(Dataset records)

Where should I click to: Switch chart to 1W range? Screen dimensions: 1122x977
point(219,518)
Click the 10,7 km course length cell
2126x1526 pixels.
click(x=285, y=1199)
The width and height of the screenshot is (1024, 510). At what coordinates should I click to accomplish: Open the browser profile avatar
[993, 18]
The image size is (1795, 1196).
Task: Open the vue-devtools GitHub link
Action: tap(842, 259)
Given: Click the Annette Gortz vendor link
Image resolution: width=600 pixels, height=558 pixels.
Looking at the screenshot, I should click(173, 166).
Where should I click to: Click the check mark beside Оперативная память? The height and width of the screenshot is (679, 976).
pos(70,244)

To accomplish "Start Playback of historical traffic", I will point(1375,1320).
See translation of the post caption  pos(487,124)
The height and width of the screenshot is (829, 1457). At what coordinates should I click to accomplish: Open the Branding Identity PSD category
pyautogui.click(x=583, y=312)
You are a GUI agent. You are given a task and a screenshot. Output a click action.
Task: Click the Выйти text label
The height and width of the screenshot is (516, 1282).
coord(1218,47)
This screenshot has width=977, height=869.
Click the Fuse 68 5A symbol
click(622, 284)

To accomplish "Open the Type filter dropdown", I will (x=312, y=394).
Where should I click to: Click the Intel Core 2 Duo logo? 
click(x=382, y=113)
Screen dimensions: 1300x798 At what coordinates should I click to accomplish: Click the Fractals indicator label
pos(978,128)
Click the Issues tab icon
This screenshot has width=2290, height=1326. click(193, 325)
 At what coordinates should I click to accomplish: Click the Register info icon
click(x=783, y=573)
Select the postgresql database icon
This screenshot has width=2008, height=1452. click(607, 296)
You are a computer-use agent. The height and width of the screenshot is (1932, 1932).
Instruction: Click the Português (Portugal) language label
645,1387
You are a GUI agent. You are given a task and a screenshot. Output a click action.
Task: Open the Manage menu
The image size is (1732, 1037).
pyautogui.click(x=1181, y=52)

# [Exercise]
Write out the listing starting at the line that contains "Click the 10,7 km course length cell" and ending at the end of the listing, substituting "Settings" for "Manage" and leaving everything else unchanged.

# [Right answer]
Click the 10,7 km course length cell
2126x1526 pixels.
click(x=285, y=1199)
The width and height of the screenshot is (1024, 510). At what coordinates should I click to accomplish: Open the browser profile avatar
[993, 18]
The image size is (1795, 1196).
Task: Open the vue-devtools GitHub link
Action: tap(842, 259)
Given: Click the Annette Gortz vendor link
Image resolution: width=600 pixels, height=558 pixels.
Looking at the screenshot, I should click(173, 166).
Where should I click to: Click the check mark beside Оперативная память? The height and width of the screenshot is (679, 976).
pos(70,244)

To accomplish "Start Playback of historical traffic", I will point(1375,1320).
See translation of the post caption  pos(487,124)
The height and width of the screenshot is (829, 1457). At what coordinates should I click to accomplish: Open the Branding Identity PSD category
pyautogui.click(x=583, y=312)
You are a GUI agent. You are given a task and a screenshot. Output a click action.
Task: Click the Выйти text label
The height and width of the screenshot is (516, 1282).
coord(1218,47)
This screenshot has width=977, height=869.
Click the Fuse 68 5A symbol
click(622, 284)

To accomplish "Open the Type filter dropdown", I will (x=312, y=394).
Where should I click to: Click the Intel Core 2 Duo logo? 
click(x=382, y=113)
Screen dimensions: 1300x798 At what coordinates should I click to accomplish: Click the Fractals indicator label
pos(978,128)
Click the Issues tab icon
This screenshot has width=2290, height=1326. click(193, 325)
 At what coordinates should I click to accomplish: Click the Register info icon
click(x=783, y=573)
Select the postgresql database icon
This screenshot has width=2008, height=1452. click(607, 296)
You are a computer-use agent. The height and width of the screenshot is (1932, 1932).
Instruction: Click the Português (Portugal) language label
645,1387
You are a GUI agent. You are given a task and a screenshot. Output a click action.
Task: Open the Settings menu
The image size is (1732, 1037).
pyautogui.click(x=1181, y=52)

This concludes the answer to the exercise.